_Data for review_.
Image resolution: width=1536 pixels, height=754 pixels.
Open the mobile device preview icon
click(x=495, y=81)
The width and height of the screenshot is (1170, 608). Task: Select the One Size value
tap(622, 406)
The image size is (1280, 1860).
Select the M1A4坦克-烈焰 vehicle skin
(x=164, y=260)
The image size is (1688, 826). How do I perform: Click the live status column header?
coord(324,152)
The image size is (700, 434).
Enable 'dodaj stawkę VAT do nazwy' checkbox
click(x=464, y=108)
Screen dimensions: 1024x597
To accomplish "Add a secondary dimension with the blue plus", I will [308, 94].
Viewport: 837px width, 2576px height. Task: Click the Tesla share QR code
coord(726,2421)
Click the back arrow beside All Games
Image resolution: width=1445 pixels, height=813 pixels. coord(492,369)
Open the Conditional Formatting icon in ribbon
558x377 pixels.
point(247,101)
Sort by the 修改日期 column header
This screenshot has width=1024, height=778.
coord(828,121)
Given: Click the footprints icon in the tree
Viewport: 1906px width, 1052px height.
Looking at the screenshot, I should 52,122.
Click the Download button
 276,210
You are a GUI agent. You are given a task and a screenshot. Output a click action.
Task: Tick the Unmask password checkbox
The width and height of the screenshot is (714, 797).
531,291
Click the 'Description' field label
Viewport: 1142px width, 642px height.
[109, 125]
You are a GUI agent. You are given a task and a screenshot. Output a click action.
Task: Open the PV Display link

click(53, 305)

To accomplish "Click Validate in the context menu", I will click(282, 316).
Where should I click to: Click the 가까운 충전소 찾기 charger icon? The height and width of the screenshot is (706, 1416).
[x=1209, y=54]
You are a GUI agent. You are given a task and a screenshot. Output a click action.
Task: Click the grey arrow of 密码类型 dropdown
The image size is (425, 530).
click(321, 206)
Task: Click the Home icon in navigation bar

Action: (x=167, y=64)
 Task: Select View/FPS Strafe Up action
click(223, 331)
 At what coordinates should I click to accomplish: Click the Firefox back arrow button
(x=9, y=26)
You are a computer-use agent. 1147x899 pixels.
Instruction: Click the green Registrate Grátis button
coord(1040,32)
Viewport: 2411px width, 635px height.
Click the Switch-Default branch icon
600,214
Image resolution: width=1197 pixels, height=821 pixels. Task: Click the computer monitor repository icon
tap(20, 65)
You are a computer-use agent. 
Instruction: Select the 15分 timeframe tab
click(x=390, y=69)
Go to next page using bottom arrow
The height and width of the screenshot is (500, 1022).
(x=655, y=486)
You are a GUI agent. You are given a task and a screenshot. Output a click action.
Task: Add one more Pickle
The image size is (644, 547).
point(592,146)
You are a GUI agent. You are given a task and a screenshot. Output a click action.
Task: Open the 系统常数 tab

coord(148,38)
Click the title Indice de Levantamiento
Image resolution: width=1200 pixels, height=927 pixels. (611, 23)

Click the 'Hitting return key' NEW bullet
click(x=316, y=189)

_Problem_.
Give again, exactly and with nothing added, the lines running from the one that contains "Task: Select View/FPS Strafe Up action" to the last line of the material.

_Result_.
 Task: Select View/FPS Strafe Up action
click(223, 331)
 At what coordinates should I click to accomplish: Click the Firefox back arrow button
(x=9, y=26)
You are a computer-use agent. 1147x899 pixels.
Instruction: Click the green Registrate Grátis button
coord(1040,32)
Viewport: 2411px width, 635px height.
Click the Switch-Default branch icon
600,214
Image resolution: width=1197 pixels, height=821 pixels. Task: Click the computer monitor repository icon
tap(20, 65)
You are a computer-use agent. 
Instruction: Select the 15分 timeframe tab
click(x=390, y=69)
Go to next page using bottom arrow
The height and width of the screenshot is (500, 1022).
(x=655, y=486)
You are a GUI agent. You are given a task and a screenshot. Output a click action.
Task: Add one more Pickle
The image size is (644, 547).
point(592,146)
You are a GUI agent. You are given a task and a screenshot. Output a click action.
Task: Open the 系统常数 tab

coord(148,38)
Click the title Indice de Levantamiento
Image resolution: width=1200 pixels, height=927 pixels. (611, 23)

Click the 'Hitting return key' NEW bullet
click(x=316, y=189)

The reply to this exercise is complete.